I'm just trying something out - I wanted to create a generic factory which will returns shared_ptr to a type.
I have a derived class which uses static methods to return a shared_ptr to the base class. The idea is that I'd like to be able to register these methods with a generic factory, but it can't determine which method to register at compile time.

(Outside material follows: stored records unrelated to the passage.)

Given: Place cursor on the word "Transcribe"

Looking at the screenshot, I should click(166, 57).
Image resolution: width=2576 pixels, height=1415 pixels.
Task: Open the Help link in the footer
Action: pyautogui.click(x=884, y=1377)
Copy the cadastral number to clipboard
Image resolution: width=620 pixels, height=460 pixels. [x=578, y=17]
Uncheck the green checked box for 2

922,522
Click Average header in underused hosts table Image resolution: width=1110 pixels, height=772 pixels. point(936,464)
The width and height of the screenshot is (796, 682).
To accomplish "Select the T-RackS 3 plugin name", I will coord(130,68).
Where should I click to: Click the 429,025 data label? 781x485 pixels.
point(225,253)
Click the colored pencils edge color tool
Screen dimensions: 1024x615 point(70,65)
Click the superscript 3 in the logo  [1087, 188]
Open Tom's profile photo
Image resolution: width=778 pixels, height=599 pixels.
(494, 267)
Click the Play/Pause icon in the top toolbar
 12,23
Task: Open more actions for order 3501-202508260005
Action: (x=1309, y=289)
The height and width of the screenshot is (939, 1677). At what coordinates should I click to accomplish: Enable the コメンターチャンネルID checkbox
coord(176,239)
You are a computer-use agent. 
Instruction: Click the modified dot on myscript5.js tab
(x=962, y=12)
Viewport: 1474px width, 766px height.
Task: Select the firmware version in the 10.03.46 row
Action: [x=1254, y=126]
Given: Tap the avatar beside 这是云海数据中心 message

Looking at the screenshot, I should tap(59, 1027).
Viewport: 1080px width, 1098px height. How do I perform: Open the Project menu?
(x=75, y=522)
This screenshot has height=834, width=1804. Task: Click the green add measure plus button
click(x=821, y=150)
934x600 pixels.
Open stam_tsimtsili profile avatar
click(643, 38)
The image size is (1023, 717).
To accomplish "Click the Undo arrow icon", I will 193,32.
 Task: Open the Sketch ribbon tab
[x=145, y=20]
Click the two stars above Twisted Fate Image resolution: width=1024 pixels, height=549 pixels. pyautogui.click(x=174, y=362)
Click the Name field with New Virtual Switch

Perhaps there is a way of achieving this using SFINAE, but I'm just beginning to understand its complexities.
Apologies for the rather long code sample, also available at http://coliru.stacked-crooked.com/a/331e08de86004592
Enabling more than one of the factory methods in 'DerivedA' will cause a compile error.
#include <iostream>
#include <string>
#include <vector>
#include <unordered_map>
#include <memory>
// Factory which returns a shared_ptr of type T.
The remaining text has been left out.